Dua hari saya menginap di rumah Pak Tatam, pria berkulit legam yang sudah lebih 15 tahun tinggal dan membuka warung makan serta kelontong di sana. Banyak hal jadi topik obrolan kami, soal cerita masa lalu yang lucu, hingga keluh kesah warga tentang penambangan pasir untuk reklamasi Teluk Jakarta.
Pak Tatam memang bukan nelayan, keluarganya pun tidak ada yang bekerja mencari ikan di laut. Namun, pria kelahiran Bogor 40 tahunan lalu itu tetap khawatir dengan penambangan pasir perairan dekat Pulau Tunda, di Serang tersebut, meski katanya ada CSR, namun warga tetap menolak penambangan pasir yang izinnya tidak jelas, karena mengurangi ikan hasil tangkapan dan sering merusak jaring nelayan.

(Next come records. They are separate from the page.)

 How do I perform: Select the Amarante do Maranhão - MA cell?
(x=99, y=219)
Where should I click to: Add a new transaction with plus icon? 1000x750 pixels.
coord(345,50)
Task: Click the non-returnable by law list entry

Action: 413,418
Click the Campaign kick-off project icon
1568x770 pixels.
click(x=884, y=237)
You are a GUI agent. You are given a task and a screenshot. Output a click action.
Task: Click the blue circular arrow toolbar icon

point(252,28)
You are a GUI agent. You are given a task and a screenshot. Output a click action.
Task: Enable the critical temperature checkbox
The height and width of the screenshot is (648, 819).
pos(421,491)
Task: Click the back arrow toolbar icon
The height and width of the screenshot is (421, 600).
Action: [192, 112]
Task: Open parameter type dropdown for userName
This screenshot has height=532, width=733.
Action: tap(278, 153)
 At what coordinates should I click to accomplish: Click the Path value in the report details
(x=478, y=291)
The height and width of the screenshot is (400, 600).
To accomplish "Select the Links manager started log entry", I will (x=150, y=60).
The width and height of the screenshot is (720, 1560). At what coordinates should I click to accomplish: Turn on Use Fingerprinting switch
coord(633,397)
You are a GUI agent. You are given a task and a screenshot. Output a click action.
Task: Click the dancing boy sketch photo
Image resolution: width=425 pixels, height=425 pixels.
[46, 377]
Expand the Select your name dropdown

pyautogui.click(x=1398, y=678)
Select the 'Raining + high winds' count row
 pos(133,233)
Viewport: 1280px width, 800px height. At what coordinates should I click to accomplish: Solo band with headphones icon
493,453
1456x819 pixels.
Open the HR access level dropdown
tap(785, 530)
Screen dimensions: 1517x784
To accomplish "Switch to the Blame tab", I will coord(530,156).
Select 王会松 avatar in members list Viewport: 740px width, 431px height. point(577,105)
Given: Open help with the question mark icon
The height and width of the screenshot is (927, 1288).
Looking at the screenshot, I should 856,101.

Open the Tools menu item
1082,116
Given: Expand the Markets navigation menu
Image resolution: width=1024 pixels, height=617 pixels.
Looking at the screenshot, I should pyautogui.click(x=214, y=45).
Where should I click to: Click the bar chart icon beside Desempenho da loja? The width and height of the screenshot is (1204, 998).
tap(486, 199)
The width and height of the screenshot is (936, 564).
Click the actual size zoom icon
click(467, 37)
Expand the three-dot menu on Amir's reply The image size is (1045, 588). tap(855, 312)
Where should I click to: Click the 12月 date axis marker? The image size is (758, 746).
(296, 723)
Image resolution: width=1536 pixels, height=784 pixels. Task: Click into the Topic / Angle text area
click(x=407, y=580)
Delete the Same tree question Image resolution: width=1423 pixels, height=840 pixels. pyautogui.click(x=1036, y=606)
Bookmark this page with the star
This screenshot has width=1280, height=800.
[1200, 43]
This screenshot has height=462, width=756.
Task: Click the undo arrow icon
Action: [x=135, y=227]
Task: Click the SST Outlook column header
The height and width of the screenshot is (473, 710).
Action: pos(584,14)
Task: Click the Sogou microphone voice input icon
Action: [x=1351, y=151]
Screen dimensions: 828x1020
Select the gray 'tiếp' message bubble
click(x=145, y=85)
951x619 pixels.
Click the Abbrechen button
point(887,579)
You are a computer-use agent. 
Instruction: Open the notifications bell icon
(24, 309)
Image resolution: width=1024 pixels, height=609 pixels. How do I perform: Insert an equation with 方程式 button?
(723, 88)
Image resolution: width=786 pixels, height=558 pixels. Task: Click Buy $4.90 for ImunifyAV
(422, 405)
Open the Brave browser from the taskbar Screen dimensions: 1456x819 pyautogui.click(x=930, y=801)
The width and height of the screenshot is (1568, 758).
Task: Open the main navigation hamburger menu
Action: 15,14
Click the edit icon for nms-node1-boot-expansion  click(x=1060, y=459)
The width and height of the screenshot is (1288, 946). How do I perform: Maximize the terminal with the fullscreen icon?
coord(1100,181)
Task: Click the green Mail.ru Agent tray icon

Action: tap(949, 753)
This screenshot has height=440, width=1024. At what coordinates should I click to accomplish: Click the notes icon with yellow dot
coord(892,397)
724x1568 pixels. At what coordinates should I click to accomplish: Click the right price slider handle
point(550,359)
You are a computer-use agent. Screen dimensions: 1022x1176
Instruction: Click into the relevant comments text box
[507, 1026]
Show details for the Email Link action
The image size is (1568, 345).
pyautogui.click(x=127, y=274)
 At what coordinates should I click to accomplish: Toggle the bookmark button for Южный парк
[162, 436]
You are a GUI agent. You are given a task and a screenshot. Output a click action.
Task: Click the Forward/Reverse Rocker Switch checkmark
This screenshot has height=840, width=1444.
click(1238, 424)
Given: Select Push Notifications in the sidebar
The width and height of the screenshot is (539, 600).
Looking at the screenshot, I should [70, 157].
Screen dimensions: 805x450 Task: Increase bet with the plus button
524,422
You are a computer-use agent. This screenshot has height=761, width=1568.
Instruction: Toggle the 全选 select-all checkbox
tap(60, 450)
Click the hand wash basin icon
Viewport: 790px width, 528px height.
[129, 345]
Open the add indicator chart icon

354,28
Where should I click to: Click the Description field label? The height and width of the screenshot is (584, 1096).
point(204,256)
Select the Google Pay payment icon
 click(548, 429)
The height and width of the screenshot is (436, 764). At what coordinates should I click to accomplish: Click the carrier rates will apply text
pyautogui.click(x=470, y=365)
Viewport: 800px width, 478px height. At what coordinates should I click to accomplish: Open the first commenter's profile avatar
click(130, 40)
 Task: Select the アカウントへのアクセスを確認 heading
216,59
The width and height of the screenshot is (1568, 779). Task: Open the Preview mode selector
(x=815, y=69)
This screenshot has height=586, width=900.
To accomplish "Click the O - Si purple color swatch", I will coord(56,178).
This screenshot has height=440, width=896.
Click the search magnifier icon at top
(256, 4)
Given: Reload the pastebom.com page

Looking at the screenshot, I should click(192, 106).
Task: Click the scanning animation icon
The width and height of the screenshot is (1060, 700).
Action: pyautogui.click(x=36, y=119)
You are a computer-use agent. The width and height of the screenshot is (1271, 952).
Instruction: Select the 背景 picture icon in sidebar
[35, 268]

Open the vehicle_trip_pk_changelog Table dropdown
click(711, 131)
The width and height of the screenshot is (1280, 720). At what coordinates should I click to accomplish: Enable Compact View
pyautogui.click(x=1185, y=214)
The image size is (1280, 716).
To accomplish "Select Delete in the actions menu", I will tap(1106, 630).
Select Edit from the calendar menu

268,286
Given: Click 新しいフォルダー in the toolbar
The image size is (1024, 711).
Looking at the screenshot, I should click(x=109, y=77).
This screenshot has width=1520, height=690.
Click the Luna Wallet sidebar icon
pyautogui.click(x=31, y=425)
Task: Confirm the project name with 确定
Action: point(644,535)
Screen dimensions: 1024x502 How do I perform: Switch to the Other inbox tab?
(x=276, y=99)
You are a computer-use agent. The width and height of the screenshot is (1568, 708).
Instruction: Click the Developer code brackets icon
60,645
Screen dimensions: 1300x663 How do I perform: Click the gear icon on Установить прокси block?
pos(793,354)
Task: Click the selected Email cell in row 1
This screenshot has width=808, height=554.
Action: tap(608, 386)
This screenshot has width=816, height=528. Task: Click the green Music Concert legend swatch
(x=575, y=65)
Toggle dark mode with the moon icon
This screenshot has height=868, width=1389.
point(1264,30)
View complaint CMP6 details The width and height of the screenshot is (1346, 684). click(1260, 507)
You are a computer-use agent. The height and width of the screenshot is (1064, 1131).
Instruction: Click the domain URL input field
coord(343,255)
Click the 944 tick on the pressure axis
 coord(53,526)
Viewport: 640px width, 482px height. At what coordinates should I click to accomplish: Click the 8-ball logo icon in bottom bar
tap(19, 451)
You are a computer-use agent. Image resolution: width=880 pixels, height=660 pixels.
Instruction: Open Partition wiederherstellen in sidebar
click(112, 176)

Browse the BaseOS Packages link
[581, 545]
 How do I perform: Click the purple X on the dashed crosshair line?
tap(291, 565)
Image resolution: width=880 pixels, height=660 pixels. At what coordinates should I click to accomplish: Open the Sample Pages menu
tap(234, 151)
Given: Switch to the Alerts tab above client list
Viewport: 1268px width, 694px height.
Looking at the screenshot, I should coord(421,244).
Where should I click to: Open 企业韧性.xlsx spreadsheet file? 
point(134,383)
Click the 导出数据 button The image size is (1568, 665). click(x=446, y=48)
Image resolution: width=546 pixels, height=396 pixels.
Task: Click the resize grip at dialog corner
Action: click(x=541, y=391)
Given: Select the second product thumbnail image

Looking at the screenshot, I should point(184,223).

Saat ikan hasil tangkapan berkurang, maka penghasilan warga Desa Lontar yang mayoritas bekerja sebagai nelayan juga berkurang. Kalau sudah begitu, daya beli masyarakat lesu dan warung Pak Tatam pasti ikutan sepi.
Menurut Tatam, keluhan nelayan Desa Lontar sudah disuarakan sejak lama, dan sempat mendapat perhatian Komisi IV DPR RI yang melakukan peninjauan pada 2016 karena area tugasnya bermitra dengan Kementerian Kelautan dan Perikanan. Tapi setelah itu, kapal-kapal besar penyedot pasir masih sering terlihat di perairan sekitar.
Pada April 2016, puluhan nelayan menggunakan kapal kecil mendekati kapal Queen of The Netherlands dan diminta menjauh serta menghentikan aktivitas penyedotan pasir di sana. Kapal tersebut bisa menyedot hingga 3.000 meter kubik pasir dari kedalaman 150 meter.
Berdasarkan pemberitaan media massa, Kapal Queen of The Netherlands (Siprus) merupakan kapal yang digunakan PT Jetstar untuk menambang pasir di Perairan Lontar sejak 2003. Selain itu, PT Jetstar juga menggunakan Kapal Cristobal Colon (Luksemburg).
Gerah karena keluhannnya dianggap lalu, para nelayan Desa Lontar bersama para mahasiswa menggelar unjuk rasa di depan Kantor Gubernur Banten pada Oktober 2017. Demonstran satu suara menolak penambangan pasir di Banten untuk keperluan reklamasi Teluk Jakarta.
Perlahan setelah demonstrasi itu, kegiatan penyedotan pasir sudah jarang dilihat warga Desa Lontar. Menurut Tatam, mungkin sudah berhenti, atau berhenti sementara karena reklamasi di Jakarta tersandung masalah. Apapun alasannya, warga tetap menyesali penambangan pasir yang merusak ekosistem laut hingga mengurangi hasil tangkapan nelayan.
***
Selain di Teluk Jakarta, ada juga rencana reklamasi untuk menambah luas Bandara Soekarno-Hatta, di Banten. Perkiraan lahan yang dibutuhkan mencapai 2.000 hektare dengan investasi Rp 100 triliun.